Last year’s NEXTStep contracts were for a variety of things, but this year they’re all on the same track: “deep space habitats where humans will live and work independently for months or years at a time, without cargo supply deliveries from Earth.” We’re talking spaceships here — big ones.
The numbers are bigger, too: the previous year’s contracts amounted to a total of perhaps $15 million divided 10 ways — $65 million 6 ways is, it hardly needs saying, a much more considerable investment.
The lucky companies are all taking slightly different approaches to the problem of deep space habitation.
Bigelow is a name you may already be familiar with: the Bigelow Expandable Activity Module was recently attached to the International Space Station and is currentlyundergoing testing. The company plans to develop one about 20 times larger (330 vs 16 cubic feet) that they call the Expandable Bigelow Advanced Station Enhancement, or XBASE. There are advantages to being able to pack your modules tightly and expand them later, but the BEAM’s troubled deployment shows there are challenges as well. Of course, that’s what testing is for.
Lockheed Martin doesn’t want to let good space gear go to waste, either; its plan is to refurbish one of the cargo modules carried by the Space Shuttles into a livable multi-purpose environment. The idea is, essentially, to use proven equipment as a base to test future developments, like data and crew transfer between the module and, say, the Orion spacecraft.

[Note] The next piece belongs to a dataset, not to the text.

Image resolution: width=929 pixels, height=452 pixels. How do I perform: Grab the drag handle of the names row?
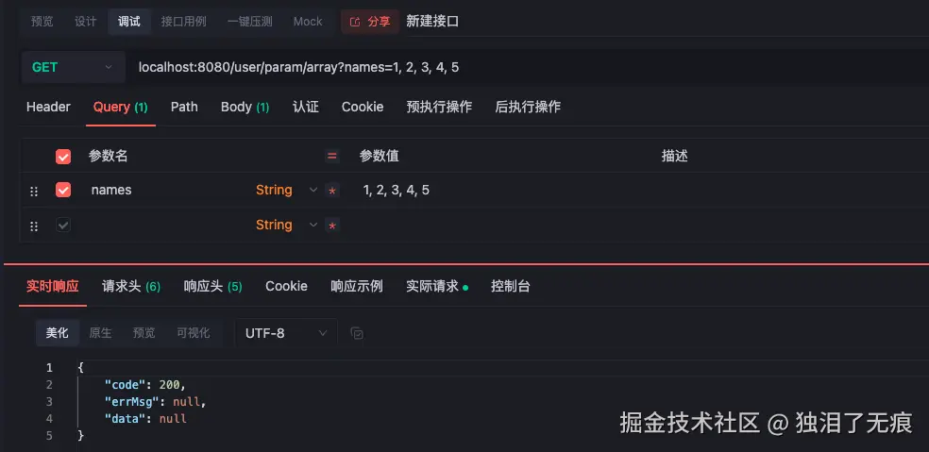point(34,191)
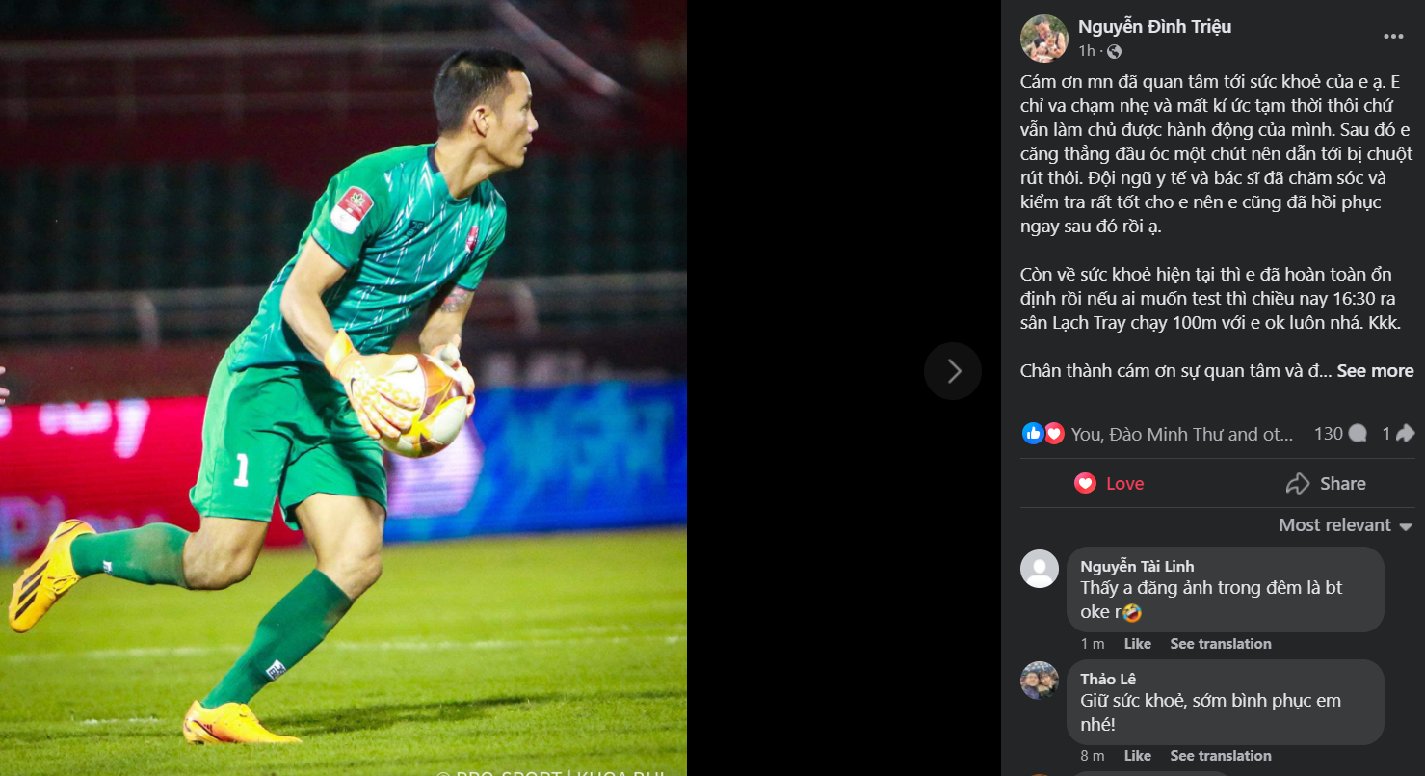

Another avid recycler is NanoRacks, whose commercial experimentation platform outside the ISS just went live yesterday. Nanoracks has a rather crazy idea: convert the final rocket stage, with its spacious fuel compartment, into a habitable space. It’s working with Space Systems Loral and the United Launch Alliance to see if this is crazy enough to work — or just plain crazy.
Sierra Nevada (specifically its subsidiary Space Systems) has perhaps the most ambitious plan. Over four commercial launches, the company wants to build on one of its Dream Chaser cargo modules, adding a propulsion system, an expandable environment, and life support. Taking it in stages means better risk management.
Boeing and Orbital ATK didn’t provide many details: the former just says it’s building a full-scale prototype for extensive testing, and the latter is adapting one of its Cygnus spacecraft to the purpose.
It’s all very early, of course, and these projects, among others, are for exploring possibilities and finding potential problems, not actually producing something we can send to Mars or beyond. The technology investigated by these companies will have to prove itself on the ground first, then in orbit, and eventually in cislunar space — the “proving ground” for long term mission hardware.
NASA didn’t specify how much each project was receiving, or the exact timelines or deliverables expected from each — although results are certainly expected by the time the contracts’ 24 months are up. I contacted NASA for more details and will update this post if I hear back.